If you don't include a specific job objective for an open posted position, the résumé may never be read at all.

Also, if you make the job objective long and rambling, that résumé may get discarded as well.  Five to 7 words should be the maximum length.  Focus on the employer's needs, tailor the objective to the company's posting, and avoid any generalizations and clichés.

The second ingredient is to tailor your entire résumé to support your objective.  There is absolutely no reason to include information that doesn’t do this.  Remember:  your résumé is a strategic marketing piece, not a tell-all autobiography.

And the third ingredient is to use powerful action words to describe your accomplishments, especially those accomplishments that made your previous company money, saved them money and/or increased the effectiveness of the organization.

Remember always:  getting your résumé read in the first place is a major milestone in getting interviews, and the only way to get your résumé read for a posted job opening is to indicate decisively and immediately that you're a match for what they seek.

The Real Purpose of a Résumé: Getting Interviews

The first résumé you send to an employer is an advertisement designed to get you an interview.  Nothing more.  Nothing less.

Many people think of a résumé as a summary of a person's entire life and career.  They often stick in everything they've ever done, and every bit of information about themselves with the idea that the employer is going to do be impressed enough to give them a job.

Unfortunately, employers are not in the business of helping people by handing out jobs.  When it comes to hiring staff, any employer has only one thought in mind:  how to make their business more profitable.  Employers hire people because they believe those people will help them make more money, safe money and/or increase the effectiveness of their operations.

A résumé must demonstrate clearly and concisely that you will help a potential employer's business be successful, especially smaller businesses.  Your résumé MUST contain all the best evidence supporting that claim.

The more you make yourself look like someone who can achieve results for an employer, the more interviews you will get.

The core imperative in writing a résumé is to make an identity-building statement central to the needs of the employer communicated so clearly and effectively that it's apparent immediately that it's worth the readers time to offer you an interview.
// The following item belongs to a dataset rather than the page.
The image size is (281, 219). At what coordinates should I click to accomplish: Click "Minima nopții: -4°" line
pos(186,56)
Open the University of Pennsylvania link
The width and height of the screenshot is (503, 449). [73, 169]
Keep in mind that employers are not the only people who will see your résumé.  Keep copies of your résumé with you always, and give them to friends, relatives, neighbors, or anyone else you meet.

The more people who see your résumé, the more employers will call you for an interview, and that includes many employers you never thought of approaching.
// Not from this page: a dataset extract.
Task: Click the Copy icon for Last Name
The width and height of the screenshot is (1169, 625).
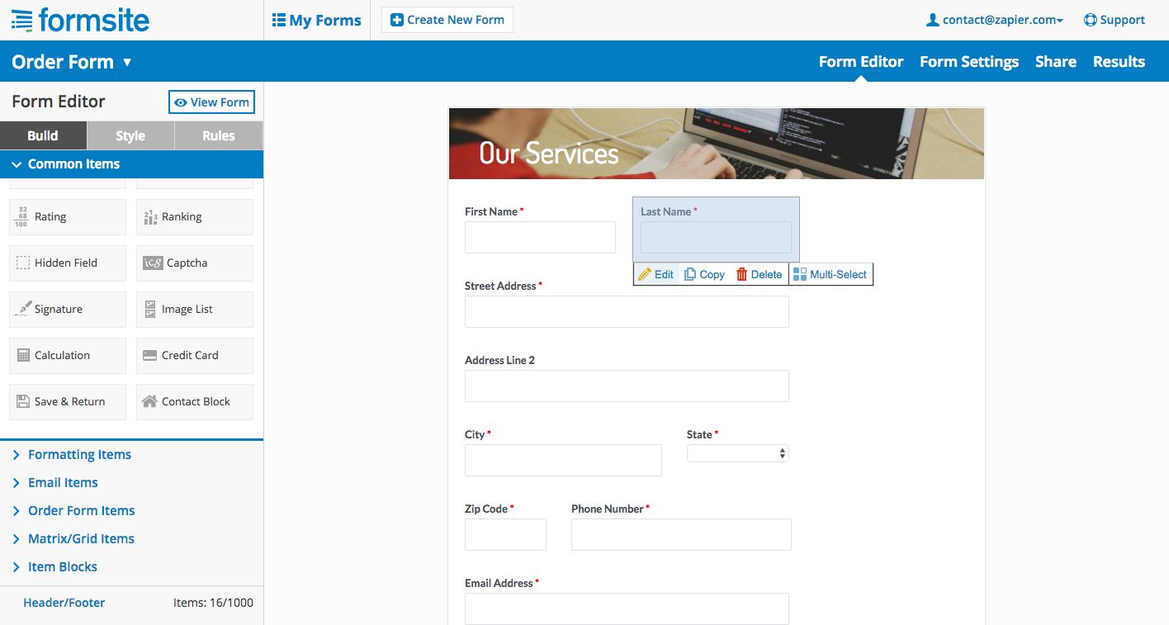Action: (690, 275)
It's advertising!  Sending résumés directly to hiring authorities may be the best way to make sure they hear of you, but it's not the only way.

IT'S ALL ABOUT GETTING INTERVIEWS - No interviews, no job offers.  No job offers, no job!  You know the rest.
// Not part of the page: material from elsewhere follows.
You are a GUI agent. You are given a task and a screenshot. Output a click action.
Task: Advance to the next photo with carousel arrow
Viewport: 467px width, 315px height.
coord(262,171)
Write a compelling job objective statement in your resume to get noticed

If anyone tells you not to put an objective statement in your résumé, they are completely out of touch with how to get someone's attention in the 21st century.

Now, if your résumé objective statement reads "An interesting position with a growing company," you're stuck in the '50s, and few will pay attention to you.  However, if your résumé objective reads something such as "Computer Technician able to provide technical assistance to computer users in person, by telephone or electronically.  Skilled in the use of computer hardware and software, including printing, installation, word processing, electronic mail, and operating systems.  Seeking a position with a medium sized company in Greater Boston,"  you're going to grab the attention of anyone seeking a qualified Computer Technician.

The key is to know what you want to do, and to state it explicitly.  If you don't know what you want to do, writing a résumé is a distant task.  Clarity in how you will provide value to an employer is essential in getting noticed.  Write a clearly defined job objective and tailor the rest of your résumé to proving you're capable of carrying out your objective. Your résumé WILL be noticed!